“Do you believe in miracles?” That’s the famous question sports broadcaster Al Michaels famously asked during the 1980 U.S./U.S.S.R. Olympic hockey game.
A recent Barna survey says 66 percent of Americans would answer “Yes.”
When poll respondents were asked if people can be physically healed supernaturally by God, 33 percent strongly agreed, 33 percent somewhat agreed, 15 percent somewhat disagreed and 19 percent strongly disagreed. Here’s a quick look at these survey results, how they break down across several demographics and what it means for those of us who are leaders in the church.
IT’S MORE THAN A FEELING
For over a quarter of those surveyed, the belief in miraculous healing isn’t just something they say might be true, it’s something they say they’ve experienced.

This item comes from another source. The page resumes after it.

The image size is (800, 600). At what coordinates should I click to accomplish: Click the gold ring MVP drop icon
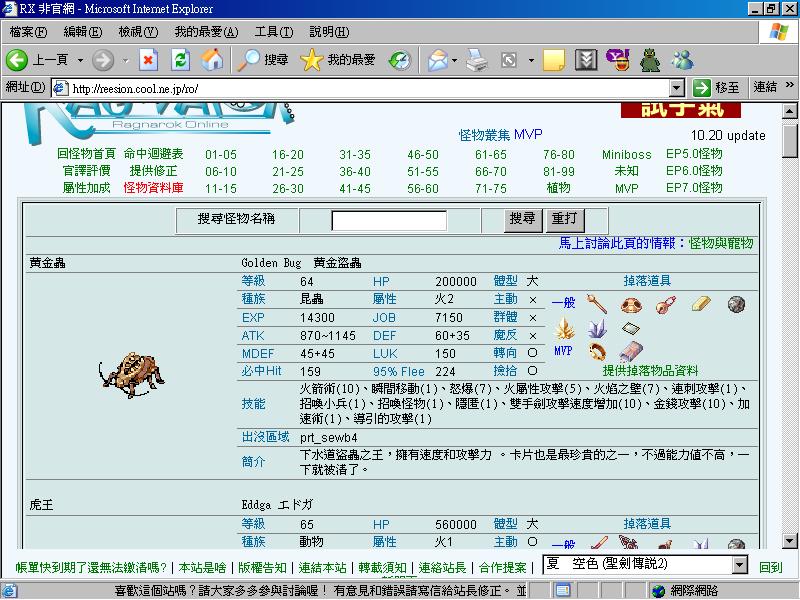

Twenty seven percent of poll respondents say they’ve witnessed “a physical healing that could only be explained as a miraculous healing.” Among those surveyed, women were more likely to say they’ve experienced healing than men, Protestants more than Catholics, and people with a high school education or less more than college graduates.
People who live in the South are almost twice as likely to say they’ve experienced healing than those in the Midwest, and black respondents answered “yes” far more than Hispanic or white respondents.
MILLENNIALS ARE MORE POLARIZED
Respondents across all age groups reported a similar belief that miracles do happen; however, millennials are more inclined to state adamantly they don’t exist. Twenty six percent of millennials strongly disagreed that God heals people, as opposed to 21 percent of Gen-Xers, 14 percent of Boomers and 13 percent of the Elder generation.
This goes along with the trend most of the research on spirituality points to: There’s a growing drift away from a culturally absorbed Christianity for millennials. That being said, the vast majority of millennials do still believe miracles happen.